==== Source material ====
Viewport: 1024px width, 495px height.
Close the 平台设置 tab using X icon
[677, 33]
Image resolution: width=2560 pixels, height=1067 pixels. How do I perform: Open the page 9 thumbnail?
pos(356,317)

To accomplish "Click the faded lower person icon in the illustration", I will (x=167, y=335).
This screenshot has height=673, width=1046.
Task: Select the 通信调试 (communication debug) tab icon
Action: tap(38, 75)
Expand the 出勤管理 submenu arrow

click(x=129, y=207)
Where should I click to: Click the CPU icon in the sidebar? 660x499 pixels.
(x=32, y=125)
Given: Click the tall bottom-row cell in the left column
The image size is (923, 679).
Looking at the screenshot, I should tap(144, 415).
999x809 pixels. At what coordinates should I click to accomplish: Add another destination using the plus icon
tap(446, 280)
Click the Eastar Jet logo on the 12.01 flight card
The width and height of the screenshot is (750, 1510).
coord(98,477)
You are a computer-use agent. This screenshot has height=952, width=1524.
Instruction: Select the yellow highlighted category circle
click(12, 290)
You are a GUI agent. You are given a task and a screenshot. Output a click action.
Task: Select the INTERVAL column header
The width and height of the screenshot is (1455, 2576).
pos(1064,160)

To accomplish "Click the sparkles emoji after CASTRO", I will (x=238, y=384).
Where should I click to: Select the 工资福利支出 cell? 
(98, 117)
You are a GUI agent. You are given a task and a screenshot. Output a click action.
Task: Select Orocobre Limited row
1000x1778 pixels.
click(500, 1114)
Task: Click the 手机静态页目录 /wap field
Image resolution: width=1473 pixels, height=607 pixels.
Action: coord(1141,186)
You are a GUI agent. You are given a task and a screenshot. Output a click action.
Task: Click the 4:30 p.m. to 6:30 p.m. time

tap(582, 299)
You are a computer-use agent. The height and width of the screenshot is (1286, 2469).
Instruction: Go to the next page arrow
====
Task brief —
Change "GUI agent" to "interface agent" in the data, from the line containing "Given: Click the" up to and including the final line of the data. Output only those lines, with everything else left as it is.

Result of this exercise —
Given: Click the tall bottom-row cell in the left column
The image size is (923, 679).
Looking at the screenshot, I should tap(144, 415).
999x809 pixels. At what coordinates should I click to accomplish: Add another destination using the plus icon
tap(446, 280)
Click the Eastar Jet logo on the 12.01 flight card
The width and height of the screenshot is (750, 1510).
coord(98,477)
You are a computer-use agent. This screenshot has height=952, width=1524.
Instruction: Select the yellow highlighted category circle
click(12, 290)
You are a interface agent. You are given a task and a screenshot. Output a click action.
Task: Select the INTERVAL column header
The width and height of the screenshot is (1455, 2576).
pos(1064,160)

To accomplish "Click the sparkles emoji after CASTRO", I will (x=238, y=384).
Where should I click to: Select the 工资福利支出 cell? 
(98, 117)
You are a interface agent. You are given a task and a screenshot. Output a click action.
Task: Select Orocobre Limited row
1000x1778 pixels.
click(500, 1114)
Task: Click the 手机静态页目录 /wap field
Image resolution: width=1473 pixels, height=607 pixels.
Action: coord(1141,186)
You are a interface agent. You are given a task and a screenshot. Output a click action.
Task: Click the 4:30 p.m. to 6:30 p.m. time

tap(582, 299)
You are a computer-use agent. The height and width of the screenshot is (1286, 2469).
Instruction: Go to the next page arrow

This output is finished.